I am going to start by assuming you have a suitable radio. I avoided the whole problem by using my Icom
706 which has a data port for digital data. If you want to persue radio modifications try here: lDiscriminator Output
The first step is decoding the raw AIS signal, via your computer's sound card, into a NMEA
data stream that OpenCPN
can understand. For this you need AISMon. Go to groups.yahoo.com/group/aismon/
look under "Files" and download "AISMon_2.2.0.exe" and "LA_LB_Snippet.wav". The wav file will be used for testing. Note that you will have to register in order to access this site. Install the software
Now we have a NMEA
date stream. Unfortunately AISMon and Opencpn
will not talk to each other directly. We need some Virtual Com ports
. This part took half a day of internetting and fiddling around. The favorite software, VSPE, that people used in the past will not work with 64 bit Windows 7 unless you get the paid version. In one of the forums
someone mentioned NavMon which is a program for displaying GPS
and AIS data but also has the ability to create virtual ports
. This is the way I went. Go to www.navmonpc.com
and under "Downloads" get "Version 1.13 Setup". Get the four user guides as well as this program does much more than creating virtual ports.
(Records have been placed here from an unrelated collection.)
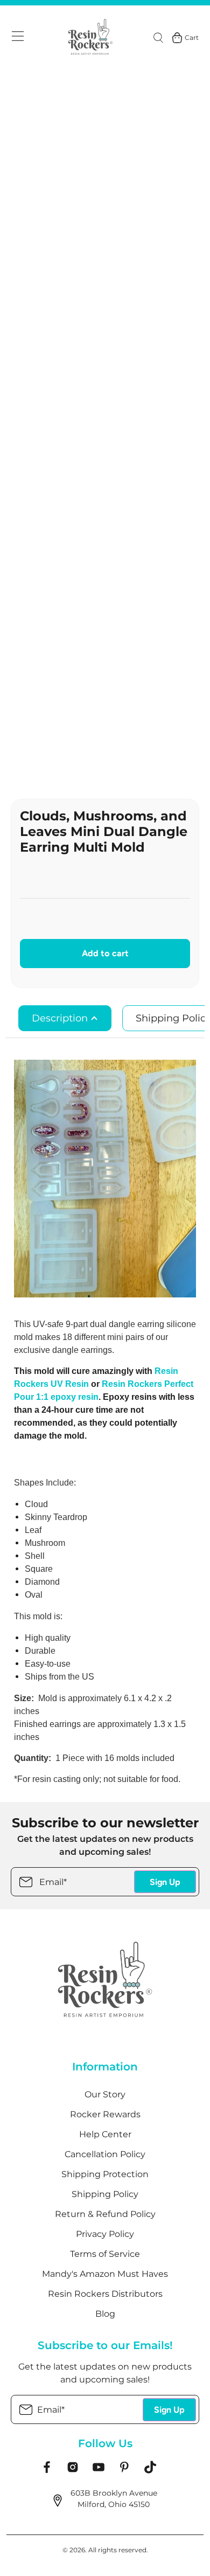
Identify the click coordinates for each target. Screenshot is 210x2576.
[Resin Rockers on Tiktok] (150, 2471)
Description (61, 1018)
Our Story (105, 2094)
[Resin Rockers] (91, 38)
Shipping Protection (105, 2174)
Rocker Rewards (105, 2114)
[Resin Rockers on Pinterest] (124, 2471)
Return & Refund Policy (105, 2214)
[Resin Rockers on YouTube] (98, 2471)
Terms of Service (105, 2254)
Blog (105, 2314)
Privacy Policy (105, 2234)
Alas the virtual port feature does not work with 64 bit Windows either but there is a patch. Go to GpsGate Client - Products - GpsGate.com
and download "Free GpsGate Client For Windows". GPS
Gate Client is intended for sending data from one GPS to several programs but it integrates itself into NavMon. Install GPS Gate Client first then NavNon. NavMon will ask if you want to install Franson Serial
Tools. Say no, this is what the patch fixed. If, perchance, you have already installed NavMon on your computer you have to uninstall it and the Franson drivers before doing the new install. See NavMonPc User's Guide Supplement 1.13 for more information. Incidently NavMon has an active users group at NavMonPc : NavMonPc Gen 2
Now for some configuring. Close everything down then open NavMon. Go to "File/Connections/Virtual Port A,B,C". Virtual ports are on the left. We need two ports. Set "Virtual Serial
Port A" to an unused Com port number (I used 7). Click "Connect" and tick the "Autostart" box. Do the same for Port B using a different Com Port number (I used 8). Open OpenCpn. Under "Tools/AIS" in the "AIS Data Port" drop down menu select one of your Virtual Port numbers (I picked 8). Open AISMon. Tick the Serial Output box, set the Com Port to your other Virtual Port ( 7 ) and set Baudrate to 38400.
Now to see if it works. In AISMon click "Replay File" and navigate your way to where you stored the LA_LB_Snippet.wav file. AISMon should show the following under Demodulator Counts, Syncs: 103, Valid: 99 96%, Errors: 4 4% if it is decoding properly.
Open up NavMon. Click "AIS" on the Tool bar. Click on the little "AIS List" box. If the Virtual port configurations are still visible click "Done". Now go back to AISMon, replay the wav file and click "Start Monitoring". The NavMon AIS Status box should go green and say 39 targets. Also you will get a listing of all the 39 targets.
Open up OpenCpn and head
to Los Angeles (33deg42min N, 118deg15min W). You will see a bunch of yellow triangles (Ships!). Everything works.
Because the data input is not continuous after a few minutes the programs consider the data out-of-date and it will disappear. Go back to AISMon and replay the wav file.
Note that no changes are necessary to any of your GPS input settings.
After a fresh boot open NavMon first to get the virtual ports started, then AISMon and OpenCpn. GPSGate does not need to be started. However it starts itself when the computer boots. I thought this was rather presumptuous of it and disabled it's autorun function.
After connecting an antenna
to the 706, tracking down a corroded audio connector and adjusting the volume settings everything worked. May you be so fortunate.